Menkes Budi juga meminta kepala daerah untuk mempersiapkan orang-orang yang akan mendapatkan prioritas program vaksinasi, yang akan dibagi menjadi dua tahap.
"Bapak/Ibu Gubernur, kepala daerah, tolong persiapan, pilih orangnya, karena tanggal 14 - 15 kita akan mulai lakukan vaksinasi di daerah, terutama provinsi. Kemudian untuk proses vaksinasi, terutama tenaga kesehatan, tolong dibagi 2 tahap," ujar Menkes.
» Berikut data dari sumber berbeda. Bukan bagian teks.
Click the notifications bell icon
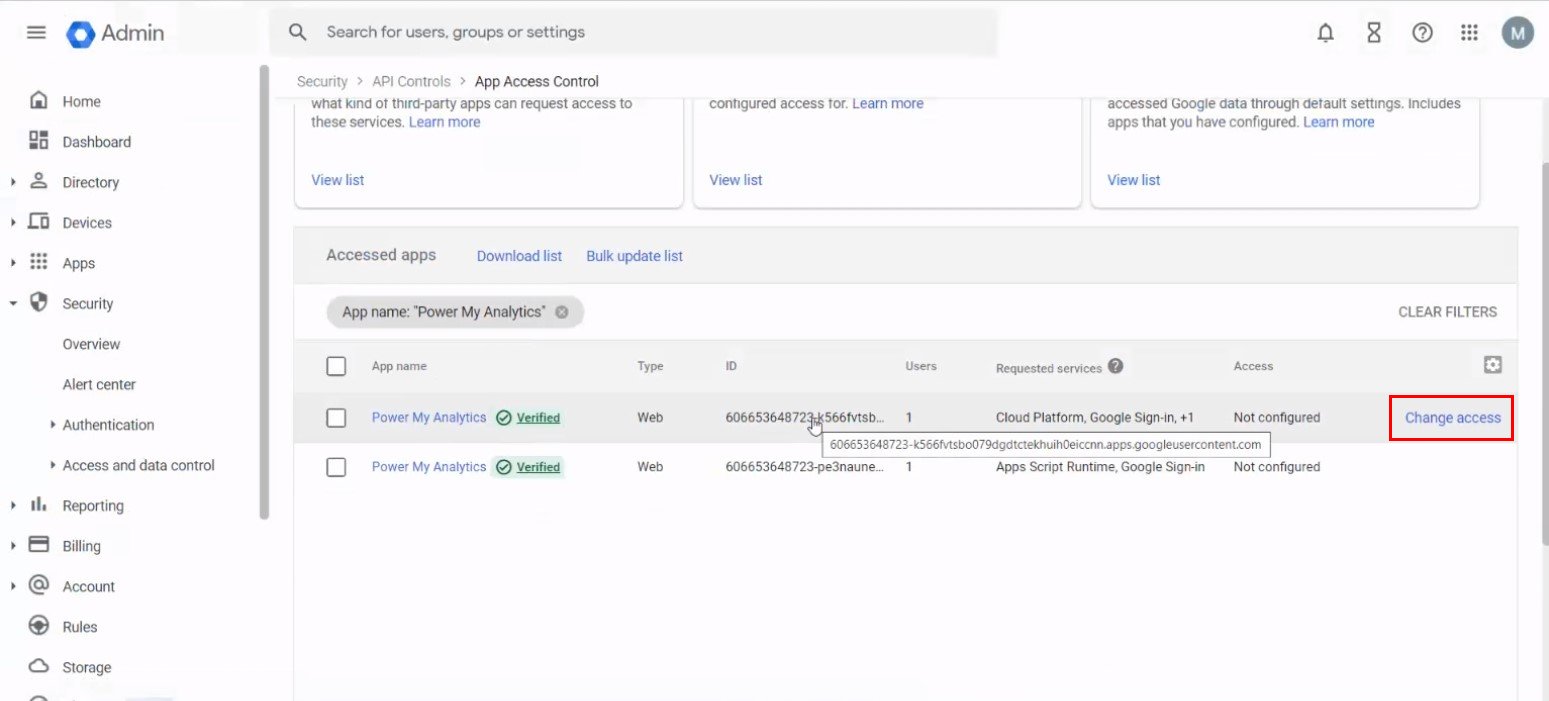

Kepala daerah juga diminta untuk memastikan fasilitas kesehatan terdaftar dalam aplikasi P-care BPJS yang menampilkan pendataan dan input data fasilitas kesehatan "mampu vaksin" yang dilakukan oleh dinas kesehatan kabupaten/kota.
Sebelumnya, Indonesia memilih vaksinasi sebagai jalan keluar dari pandemi Covid-19. Sebanyak 181 juta orang penduduk akan mendapat dua dosis vaksin secara bertahap dalam kurun 3,5 tahun.
Meski vaksinasi akan segera dimulai, izin penggunaan darurat atau emergency use authorization (EUA) belum diterbitkan Badan Pengawas Obat dan Makanan (BPOM).
Dinyatakan Aman
Badan Pengawas Obat dan Makanan (BPOM) sudah melakukan uji klinis terhadap vaksin Sinovac.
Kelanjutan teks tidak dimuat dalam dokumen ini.